>> Start Entries supplied
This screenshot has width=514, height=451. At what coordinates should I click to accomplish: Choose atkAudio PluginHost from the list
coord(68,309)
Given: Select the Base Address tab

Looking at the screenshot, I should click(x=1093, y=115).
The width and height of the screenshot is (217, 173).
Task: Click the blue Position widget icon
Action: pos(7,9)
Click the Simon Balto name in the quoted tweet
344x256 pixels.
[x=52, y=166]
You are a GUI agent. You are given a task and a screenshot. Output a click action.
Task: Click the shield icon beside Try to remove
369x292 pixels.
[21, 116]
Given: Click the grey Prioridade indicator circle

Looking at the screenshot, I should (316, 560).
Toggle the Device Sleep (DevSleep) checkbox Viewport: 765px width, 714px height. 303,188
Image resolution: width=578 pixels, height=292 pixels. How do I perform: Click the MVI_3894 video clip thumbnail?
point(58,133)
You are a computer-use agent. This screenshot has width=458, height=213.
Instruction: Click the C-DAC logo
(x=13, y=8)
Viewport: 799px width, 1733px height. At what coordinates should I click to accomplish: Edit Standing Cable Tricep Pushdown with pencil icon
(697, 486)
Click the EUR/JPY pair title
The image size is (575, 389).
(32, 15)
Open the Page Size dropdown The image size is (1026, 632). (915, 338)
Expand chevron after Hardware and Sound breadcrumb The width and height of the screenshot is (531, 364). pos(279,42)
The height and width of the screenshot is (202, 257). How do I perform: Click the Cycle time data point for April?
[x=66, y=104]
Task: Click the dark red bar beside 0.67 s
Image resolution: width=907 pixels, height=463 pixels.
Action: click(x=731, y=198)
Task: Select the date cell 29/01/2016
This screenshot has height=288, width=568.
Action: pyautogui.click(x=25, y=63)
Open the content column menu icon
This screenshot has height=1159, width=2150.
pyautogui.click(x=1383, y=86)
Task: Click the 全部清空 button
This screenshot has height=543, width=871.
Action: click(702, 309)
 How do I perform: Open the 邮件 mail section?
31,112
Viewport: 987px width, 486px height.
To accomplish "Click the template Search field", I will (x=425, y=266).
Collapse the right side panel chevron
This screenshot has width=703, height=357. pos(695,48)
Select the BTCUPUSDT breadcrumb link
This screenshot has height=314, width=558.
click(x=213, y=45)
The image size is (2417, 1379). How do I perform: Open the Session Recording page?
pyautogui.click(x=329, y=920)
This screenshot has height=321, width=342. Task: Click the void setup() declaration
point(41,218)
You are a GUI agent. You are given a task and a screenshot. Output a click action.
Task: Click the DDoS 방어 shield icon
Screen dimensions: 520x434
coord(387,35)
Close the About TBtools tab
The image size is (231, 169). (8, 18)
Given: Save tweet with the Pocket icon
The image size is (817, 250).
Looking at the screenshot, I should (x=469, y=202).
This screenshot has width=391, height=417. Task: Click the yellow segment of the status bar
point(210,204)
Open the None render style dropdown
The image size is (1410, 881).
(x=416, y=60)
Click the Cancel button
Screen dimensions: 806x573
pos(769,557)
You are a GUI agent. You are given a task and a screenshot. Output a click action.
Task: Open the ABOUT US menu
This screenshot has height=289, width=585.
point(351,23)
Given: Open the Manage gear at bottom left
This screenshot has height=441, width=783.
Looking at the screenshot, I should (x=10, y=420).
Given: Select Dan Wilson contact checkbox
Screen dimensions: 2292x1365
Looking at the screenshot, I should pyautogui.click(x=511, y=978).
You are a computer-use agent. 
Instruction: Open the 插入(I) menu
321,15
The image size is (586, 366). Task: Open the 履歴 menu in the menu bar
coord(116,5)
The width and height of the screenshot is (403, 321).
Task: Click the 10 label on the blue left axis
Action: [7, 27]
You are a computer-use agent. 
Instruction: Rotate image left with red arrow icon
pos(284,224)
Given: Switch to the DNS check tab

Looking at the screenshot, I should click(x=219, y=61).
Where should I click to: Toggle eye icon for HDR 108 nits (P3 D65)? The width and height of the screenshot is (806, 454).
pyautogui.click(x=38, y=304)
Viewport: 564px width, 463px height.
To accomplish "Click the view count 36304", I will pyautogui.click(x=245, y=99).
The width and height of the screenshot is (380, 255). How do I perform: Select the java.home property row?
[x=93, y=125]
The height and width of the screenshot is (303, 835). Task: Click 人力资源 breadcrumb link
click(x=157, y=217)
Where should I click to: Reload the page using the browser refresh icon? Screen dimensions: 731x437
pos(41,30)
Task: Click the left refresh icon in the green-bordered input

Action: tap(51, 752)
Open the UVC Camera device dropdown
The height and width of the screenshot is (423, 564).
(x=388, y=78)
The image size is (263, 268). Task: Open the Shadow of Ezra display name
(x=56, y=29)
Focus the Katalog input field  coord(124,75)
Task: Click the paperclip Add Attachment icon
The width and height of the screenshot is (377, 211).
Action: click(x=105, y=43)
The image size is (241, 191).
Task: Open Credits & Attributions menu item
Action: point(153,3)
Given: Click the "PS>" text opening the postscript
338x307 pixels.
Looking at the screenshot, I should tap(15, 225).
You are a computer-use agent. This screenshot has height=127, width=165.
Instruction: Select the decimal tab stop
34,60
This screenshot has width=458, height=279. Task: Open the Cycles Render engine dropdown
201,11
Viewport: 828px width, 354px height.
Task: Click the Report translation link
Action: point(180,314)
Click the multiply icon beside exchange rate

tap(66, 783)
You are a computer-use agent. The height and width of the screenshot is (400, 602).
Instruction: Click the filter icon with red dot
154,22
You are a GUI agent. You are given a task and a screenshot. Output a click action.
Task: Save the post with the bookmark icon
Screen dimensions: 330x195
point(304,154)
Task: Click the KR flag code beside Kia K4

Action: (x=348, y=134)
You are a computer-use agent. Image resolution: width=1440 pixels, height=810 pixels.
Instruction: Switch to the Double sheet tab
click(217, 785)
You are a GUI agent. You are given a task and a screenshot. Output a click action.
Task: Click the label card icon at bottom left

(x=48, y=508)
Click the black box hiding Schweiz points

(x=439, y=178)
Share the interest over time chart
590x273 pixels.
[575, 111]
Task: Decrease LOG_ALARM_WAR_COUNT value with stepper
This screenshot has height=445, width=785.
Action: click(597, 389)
>> End Entries supplied
Prompt
Copy every one of the records above again, word for word.

Exercise output
This screenshot has width=514, height=451. At what coordinates should I click to accomplish: Choose atkAudio PluginHost from the list
coord(68,309)
Given: Select the Base Address tab

Looking at the screenshot, I should click(x=1093, y=115).
The width and height of the screenshot is (217, 173).
Task: Click the blue Position widget icon
Action: pos(7,9)
Click the Simon Balto name in the quoted tweet
344x256 pixels.
[x=52, y=166]
You are a GUI agent. You are given a task and a screenshot. Output a click action.
Task: Click the shield icon beside Try to remove
369x292 pixels.
[21, 116]
Given: Click the grey Prioridade indicator circle

Looking at the screenshot, I should (316, 560).
Toggle the Device Sleep (DevSleep) checkbox Viewport: 765px width, 714px height. 303,188
Image resolution: width=578 pixels, height=292 pixels. How do I perform: Click the MVI_3894 video clip thumbnail?
point(58,133)
You are a computer-use agent. This screenshot has width=458, height=213.
Instruction: Click the C-DAC logo
(x=13, y=8)
Viewport: 799px width, 1733px height. At what coordinates should I click to accomplish: Edit Standing Cable Tricep Pushdown with pencil icon
(697, 486)
Click the EUR/JPY pair title
The image size is (575, 389).
(32, 15)
Open the Page Size dropdown The image size is (1026, 632). (915, 338)
Expand chevron after Hardware and Sound breadcrumb The width and height of the screenshot is (531, 364). pos(279,42)
The height and width of the screenshot is (202, 257). How do I perform: Click the Cycle time data point for April?
[x=66, y=104]
Task: Click the dark red bar beside 0.67 s
Image resolution: width=907 pixels, height=463 pixels.
Action: click(x=731, y=198)
Task: Select the date cell 29/01/2016
This screenshot has height=288, width=568.
Action: pyautogui.click(x=25, y=63)
Open the content column menu icon
This screenshot has height=1159, width=2150.
pyautogui.click(x=1383, y=86)
Task: Click the 全部清空 button
This screenshot has height=543, width=871.
Action: click(702, 309)
 How do I perform: Open the 邮件 mail section?
31,112
Viewport: 987px width, 486px height.
To accomplish "Click the template Search field", I will (x=425, y=266).
Collapse the right side panel chevron
This screenshot has width=703, height=357. pos(695,48)
Select the BTCUPUSDT breadcrumb link
This screenshot has height=314, width=558.
click(x=213, y=45)
The image size is (2417, 1379). How do I perform: Open the Session Recording page?
pyautogui.click(x=329, y=920)
This screenshot has height=321, width=342. Task: Click the void setup() declaration
point(41,218)
You are a GUI agent. You are given a task and a screenshot. Output a click action.
Task: Click the DDoS 방어 shield icon
Screen dimensions: 520x434
coord(387,35)
Close the About TBtools tab
The image size is (231, 169). (8, 18)
Given: Save tweet with the Pocket icon
The image size is (817, 250).
Looking at the screenshot, I should (x=469, y=202).
This screenshot has width=391, height=417. Task: Click the yellow segment of the status bar
point(210,204)
Open the None render style dropdown
The image size is (1410, 881).
(x=416, y=60)
Click the Cancel button
Screen dimensions: 806x573
pos(769,557)
You are a GUI agent. You are given a task and a screenshot. Output a click action.
Task: Open the ABOUT US menu
This screenshot has height=289, width=585.
point(351,23)
Given: Open the Manage gear at bottom left
This screenshot has height=441, width=783.
Looking at the screenshot, I should (x=10, y=420).
Given: Select Dan Wilson contact checkbox
Screen dimensions: 2292x1365
Looking at the screenshot, I should pyautogui.click(x=511, y=978).
You are a computer-use agent. 
Instruction: Open the 插入(I) menu
321,15
The image size is (586, 366). Task: Open the 履歴 menu in the menu bar
coord(116,5)
The width and height of the screenshot is (403, 321).
Task: Click the 10 label on the blue left axis
Action: [7, 27]
You are a computer-use agent. 
Instruction: Rotate image left with red arrow icon
pos(284,224)
Given: Switch to the DNS check tab

Looking at the screenshot, I should click(x=219, y=61).
Where should I click to: Toggle eye icon for HDR 108 nits (P3 D65)? The width and height of the screenshot is (806, 454).
pyautogui.click(x=38, y=304)
Viewport: 564px width, 463px height.
To accomplish "Click the view count 36304", I will pyautogui.click(x=245, y=99).
The width and height of the screenshot is (380, 255). How do I perform: Select the java.home property row?
[x=93, y=125]
The height and width of the screenshot is (303, 835). Task: Click 人力资源 breadcrumb link
click(x=157, y=217)
Where should I click to: Reload the page using the browser refresh icon? Screen dimensions: 731x437
pos(41,30)
Task: Click the left refresh icon in the green-bordered input

Action: tap(51, 752)
Open the UVC Camera device dropdown
The height and width of the screenshot is (423, 564).
(x=388, y=78)
The image size is (263, 268). Task: Open the Shadow of Ezra display name
(x=56, y=29)
Focus the Katalog input field  coord(124,75)
Task: Click the paperclip Add Attachment icon
The width and height of the screenshot is (377, 211).
Action: click(x=105, y=43)
The image size is (241, 191).
Task: Open Credits & Attributions menu item
Action: point(153,3)
Given: Click the "PS>" text opening the postscript
338x307 pixels.
Looking at the screenshot, I should tap(15, 225).
You are a computer-use agent. This screenshot has height=127, width=165.
Instruction: Select the decimal tab stop
34,60
This screenshot has width=458, height=279. Task: Open the Cycles Render engine dropdown
201,11
Viewport: 828px width, 354px height.
Task: Click the Report translation link
Action: point(180,314)
Click the multiply icon beside exchange rate

tap(66, 783)
You are a computer-use agent. The height and width of the screenshot is (400, 602).
Instruction: Click the filter icon with red dot
154,22
You are a GUI agent. You are given a task and a screenshot. Output a click action.
Task: Save the post with the bookmark icon
Screen dimensions: 330x195
point(304,154)
Task: Click the KR flag code beside Kia K4

Action: (x=348, y=134)
You are a computer-use agent. Image resolution: width=1440 pixels, height=810 pixels.
Instruction: Switch to the Double sheet tab
click(217, 785)
You are a GUI agent. You are given a task and a screenshot. Output a click action.
Task: Click the label card icon at bottom left

(x=48, y=508)
Click the black box hiding Schweiz points

(x=439, y=178)
Share the interest over time chart
590x273 pixels.
[575, 111]
Task: Decrease LOG_ALARM_WAR_COUNT value with stepper
This screenshot has height=445, width=785.
Action: click(597, 389)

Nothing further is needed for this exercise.